Re: Ligatures in Turkish and Azeri, was: Accented ij ligatures

From: Philippe Verdy (verdy_p@wanadoo.fr)
Date: Fri Jul 11 2003 - 14:18:42 EDT

  • Next message: Don Osborn: "Unicode Conf. in Africa? India? (Re: 24th Unicode Conference - Atlanta, GA ...)"

    On Friday, July 11, 2003 6:43 PM, Peter Kirk <peter.r.kirk@ntlworld.com> wrote:

    > Agreed. But does Unicode actually treat them as non-normative samples?

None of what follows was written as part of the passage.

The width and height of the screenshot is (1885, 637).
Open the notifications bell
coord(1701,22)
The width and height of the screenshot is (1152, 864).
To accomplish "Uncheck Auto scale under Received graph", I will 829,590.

    Note clear here: the reference documents say that these tables are
    normative for applications that want to implement a conforming
    case folding. But UTR#30 (characters folding) contains still many
    areas marked as "to be done", so it is not clear that all folding issues
    have been solved. It seems reasonnable however that non language
    specific elements in the CaseFolding table are normative, as they
    are computed from UCD...

    I see this comment:
    [quote]
    # The entries in this file are in the following machine-readable format:
    #
    # <code>; <status>; <mapping>; # <name>
    #
    # The status field is:
    # C: common case folding, common mappings shared by both simple and full mappings.
    # F: full case folding, mappings that cause strings to grow in length. Multiple
    characters are separated by spaces.
    # S: simple case folding, mappings to single characters where different from F.
    # T: special case for uppercase I and dotted uppercase I
    # - For non-Turkic languages, this mapping is normally not used.
    # - For Turkic languages (tr, az), this mapping can be used instead of the normal mapping for these characters.
    # Note that the Turkic mappings do not maintain canonical equivalence without additional processing.
    # See the discussions of case mapping in the Unicode Standard for more information.
    #
    # Usage:
    # A. To do a simple case folding, use the mappings with status C + S.
    # B. To do a full case folding, use the mappings with status C + F.
    #
    # The mappings with status T can be used or omitted depending on the desired case-folding
    # behavior. (The default option is to exclude them.)
    #
    [/quote]

    Simple Case Mapping (C+S) is not marked "to be done" in UTR#30, but other special mappings with status T are off by default (so they depend of a specific tailoring, a non-normative behavior if I interpret it correctly, as applications are free to use or not use them, under unspecified conditions, i.e. here the "desired behavior").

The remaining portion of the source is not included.